Gekke zonnehoeden
Begin september kreeg ik bericht van Truus van der Hulst: “Gisteren heb ik in Pijnacker Noord iets bijzonders gezien: zonnehoeden met een aantal kleine stengels uit de bloem. Gek gezicht.”
Enkele dagen later ga ik een kijkje nemen bij de gekke zonnehoeden. In een plantsoen met vele normale rode zonnehoeden (Echinacea purpurea) staan enkele pollen met afwijkende bloemhoofdjes. Zonnehoeden behoren tot de composietenfamilie, net als zonnebloemen. Planten uit deze familie produceren bloemhoofdjes die zijn opgebouwd uit tientallen kleine bloemetjes. Bij de afwijkende zonnehoeden verschijnen uit het bloemhoofdje een aantal stengeltjes met nieuwe bloemhoofdjes.
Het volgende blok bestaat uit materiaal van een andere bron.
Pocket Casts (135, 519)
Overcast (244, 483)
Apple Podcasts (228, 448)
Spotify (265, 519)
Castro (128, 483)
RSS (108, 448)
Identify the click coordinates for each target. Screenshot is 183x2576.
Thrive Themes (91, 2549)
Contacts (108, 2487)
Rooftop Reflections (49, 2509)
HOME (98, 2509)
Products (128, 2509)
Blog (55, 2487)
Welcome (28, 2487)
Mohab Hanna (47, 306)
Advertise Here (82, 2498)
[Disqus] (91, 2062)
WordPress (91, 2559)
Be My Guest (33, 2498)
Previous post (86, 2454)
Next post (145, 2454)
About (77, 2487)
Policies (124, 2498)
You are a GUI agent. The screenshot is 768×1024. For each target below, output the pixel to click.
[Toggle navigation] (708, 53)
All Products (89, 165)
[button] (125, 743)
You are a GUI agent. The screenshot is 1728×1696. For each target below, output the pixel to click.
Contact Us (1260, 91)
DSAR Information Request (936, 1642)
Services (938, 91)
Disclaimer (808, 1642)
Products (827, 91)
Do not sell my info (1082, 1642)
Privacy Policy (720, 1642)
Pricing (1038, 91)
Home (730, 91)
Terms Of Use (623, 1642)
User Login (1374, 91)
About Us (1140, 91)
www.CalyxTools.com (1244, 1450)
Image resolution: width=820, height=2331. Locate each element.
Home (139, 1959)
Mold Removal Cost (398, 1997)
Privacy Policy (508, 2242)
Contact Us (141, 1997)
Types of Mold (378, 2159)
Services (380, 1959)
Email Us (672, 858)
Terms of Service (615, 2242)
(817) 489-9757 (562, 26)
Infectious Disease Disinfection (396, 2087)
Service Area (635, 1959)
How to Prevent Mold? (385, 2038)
Truus dacht aan viviparie. Dat is het verschijnsel waarbij zaden ontkiemen terwijl ze nog aan de plant zitten. Er zaten echter geen zaden in de gekke zonnehoeden. Als ik onder de microscoop een afwijkend bloemetje uit elkaar peuter, dan zie ik wel stuifmeel maar geen vruchtbeginsel. Uit de bodem van het bloemetje groeit een stengel, op de plek waar normaal een vruchtbeginsel zit. Dit merkwaardige verschijnsel heb ik wel eens eerder gezien bij smalle weegbree, maar toen kon ik er geen verklaring voor vinden.
Als ik advies vraag aan Ruud Beringen van FLORON, dan krijg ik de volgende reactie: “Dit zijn zogenaamde doorgegroeide of prolificerende bloemen. Komt wel vaker voor, onder andere, bij knolrus. Op internet is weinig te vinden over zulke monstruositeiten. In 1759 heeft de Engelsman John Hill er een boekje over geschreven. Op Natuurtijdschriften.nl is ook wat te vinden, maar zo te zien is dat allemaal vrij gedateerd. Misschien is het wel de eerste keer dat prolificatie bij de zonnehoed is waargenomen.” Ruud schrijft dat prolificatie bij knolrus veel voorkomt. De stengeltjes in de prolificerende bloemen van knolrus kunnen uitgroeien tot normale planten als ze op de grond belanden. Dat verwacht ik niet van de gekke zonnehoeden.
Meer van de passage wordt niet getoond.